Your instructions: Could you retype the entries exactly as they are?

Exercise material:
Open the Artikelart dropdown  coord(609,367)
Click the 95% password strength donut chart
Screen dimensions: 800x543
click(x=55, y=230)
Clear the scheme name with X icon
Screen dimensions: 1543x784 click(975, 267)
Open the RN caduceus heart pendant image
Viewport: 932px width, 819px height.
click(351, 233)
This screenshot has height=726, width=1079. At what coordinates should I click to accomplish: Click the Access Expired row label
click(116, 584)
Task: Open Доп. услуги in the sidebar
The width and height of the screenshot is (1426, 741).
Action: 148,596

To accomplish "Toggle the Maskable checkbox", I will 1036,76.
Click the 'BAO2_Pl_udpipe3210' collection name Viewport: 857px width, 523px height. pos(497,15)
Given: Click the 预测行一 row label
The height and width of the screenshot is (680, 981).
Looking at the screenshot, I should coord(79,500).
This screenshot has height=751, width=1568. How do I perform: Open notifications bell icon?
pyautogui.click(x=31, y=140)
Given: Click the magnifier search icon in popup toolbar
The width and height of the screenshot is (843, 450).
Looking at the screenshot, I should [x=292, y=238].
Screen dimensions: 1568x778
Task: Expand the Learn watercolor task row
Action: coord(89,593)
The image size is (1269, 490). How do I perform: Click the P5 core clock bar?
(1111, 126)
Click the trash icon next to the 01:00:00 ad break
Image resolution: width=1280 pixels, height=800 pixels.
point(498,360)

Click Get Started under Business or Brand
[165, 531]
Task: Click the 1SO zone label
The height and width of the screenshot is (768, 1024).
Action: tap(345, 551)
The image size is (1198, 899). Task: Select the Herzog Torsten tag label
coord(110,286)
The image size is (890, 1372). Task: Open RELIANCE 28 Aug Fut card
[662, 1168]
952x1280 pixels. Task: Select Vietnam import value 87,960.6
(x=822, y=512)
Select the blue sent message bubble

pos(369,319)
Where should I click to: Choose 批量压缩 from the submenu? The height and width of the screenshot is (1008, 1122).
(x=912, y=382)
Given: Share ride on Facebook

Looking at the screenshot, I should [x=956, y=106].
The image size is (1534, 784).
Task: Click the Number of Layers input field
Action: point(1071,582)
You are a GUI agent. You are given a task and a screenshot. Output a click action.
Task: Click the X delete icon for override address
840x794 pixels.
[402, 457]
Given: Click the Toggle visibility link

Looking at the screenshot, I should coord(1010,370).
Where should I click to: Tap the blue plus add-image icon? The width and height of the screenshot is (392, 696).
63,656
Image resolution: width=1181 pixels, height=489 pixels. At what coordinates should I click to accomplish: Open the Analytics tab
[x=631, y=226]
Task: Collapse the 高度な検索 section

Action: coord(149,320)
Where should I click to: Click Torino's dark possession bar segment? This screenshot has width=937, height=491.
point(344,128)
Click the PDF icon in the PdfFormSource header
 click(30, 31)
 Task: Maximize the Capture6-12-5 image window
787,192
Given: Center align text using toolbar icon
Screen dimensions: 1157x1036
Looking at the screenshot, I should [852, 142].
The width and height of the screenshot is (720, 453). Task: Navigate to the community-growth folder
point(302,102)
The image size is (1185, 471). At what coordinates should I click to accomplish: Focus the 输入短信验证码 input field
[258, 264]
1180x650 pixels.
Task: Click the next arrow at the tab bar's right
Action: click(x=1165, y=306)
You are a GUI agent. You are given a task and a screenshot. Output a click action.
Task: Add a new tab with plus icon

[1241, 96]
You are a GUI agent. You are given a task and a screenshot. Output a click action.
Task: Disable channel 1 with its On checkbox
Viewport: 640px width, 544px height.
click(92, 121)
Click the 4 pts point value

Completed exercise:
Open the Artikelart dropdown  coord(609,367)
Click the 95% password strength donut chart
Screen dimensions: 800x543
click(x=55, y=230)
Clear the scheme name with X icon
Screen dimensions: 1543x784 click(975, 267)
Open the RN caduceus heart pendant image
Viewport: 932px width, 819px height.
click(351, 233)
This screenshot has height=726, width=1079. At what coordinates should I click to accomplish: Click the Access Expired row label
click(116, 584)
Task: Open Доп. услуги in the sidebar
The width and height of the screenshot is (1426, 741).
Action: 148,596

To accomplish "Toggle the Maskable checkbox", I will 1036,76.
Click the 'BAO2_Pl_udpipe3210' collection name Viewport: 857px width, 523px height. pos(497,15)
Given: Click the 预测行一 row label
The height and width of the screenshot is (680, 981).
Looking at the screenshot, I should coord(79,500).
This screenshot has height=751, width=1568. How do I perform: Open notifications bell icon?
pyautogui.click(x=31, y=140)
Given: Click the magnifier search icon in popup toolbar
The width and height of the screenshot is (843, 450).
Looking at the screenshot, I should [x=292, y=238].
Screen dimensions: 1568x778
Task: Expand the Learn watercolor task row
Action: coord(89,593)
The image size is (1269, 490). How do I perform: Click the P5 core clock bar?
(1111, 126)
Click the trash icon next to the 01:00:00 ad break
Image resolution: width=1280 pixels, height=800 pixels.
point(498,360)

Click Get Started under Business or Brand
[165, 531]
Task: Click the 1SO zone label
The height and width of the screenshot is (768, 1024).
Action: tap(345, 551)
The image size is (1198, 899). Task: Select the Herzog Torsten tag label
coord(110,286)
The image size is (890, 1372). Task: Open RELIANCE 28 Aug Fut card
[662, 1168]
952x1280 pixels. Task: Select Vietnam import value 87,960.6
(x=822, y=512)
Select the blue sent message bubble

pos(369,319)
Where should I click to: Choose 批量压缩 from the submenu? The height and width of the screenshot is (1008, 1122).
(x=912, y=382)
Given: Share ride on Facebook

Looking at the screenshot, I should [x=956, y=106].
The image size is (1534, 784).
Task: Click the Number of Layers input field
Action: point(1071,582)
You are a GUI agent. You are given a task and a screenshot. Output a click action.
Task: Click the X delete icon for override address
840x794 pixels.
[402, 457]
Given: Click the Toggle visibility link

Looking at the screenshot, I should coord(1010,370).
Where should I click to: Tap the blue plus add-image icon? The width and height of the screenshot is (392, 696).
63,656
Image resolution: width=1181 pixels, height=489 pixels. At what coordinates should I click to accomplish: Open the Analytics tab
[x=631, y=226]
Task: Collapse the 高度な検索 section

Action: coord(149,320)
Where should I click to: Click Torino's dark possession bar segment? This screenshot has width=937, height=491.
point(344,128)
Click the PDF icon in the PdfFormSource header
 click(30, 31)
 Task: Maximize the Capture6-12-5 image window
787,192
Given: Center align text using toolbar icon
Screen dimensions: 1157x1036
Looking at the screenshot, I should [852, 142].
The width and height of the screenshot is (720, 453). Task: Navigate to the community-growth folder
point(302,102)
The image size is (1185, 471). At what coordinates should I click to accomplish: Focus the 输入短信验证码 input field
[258, 264]
1180x650 pixels.
Task: Click the next arrow at the tab bar's right
Action: click(x=1165, y=306)
You are a GUI agent. You are given a task and a screenshot. Output a click action.
Task: Add a new tab with plus icon

[1241, 96]
You are a GUI agent. You are given a task and a screenshot. Output a click action.
Task: Disable channel 1 with its On checkbox
Viewport: 640px width, 544px height.
click(92, 121)
Click the 4 pts point value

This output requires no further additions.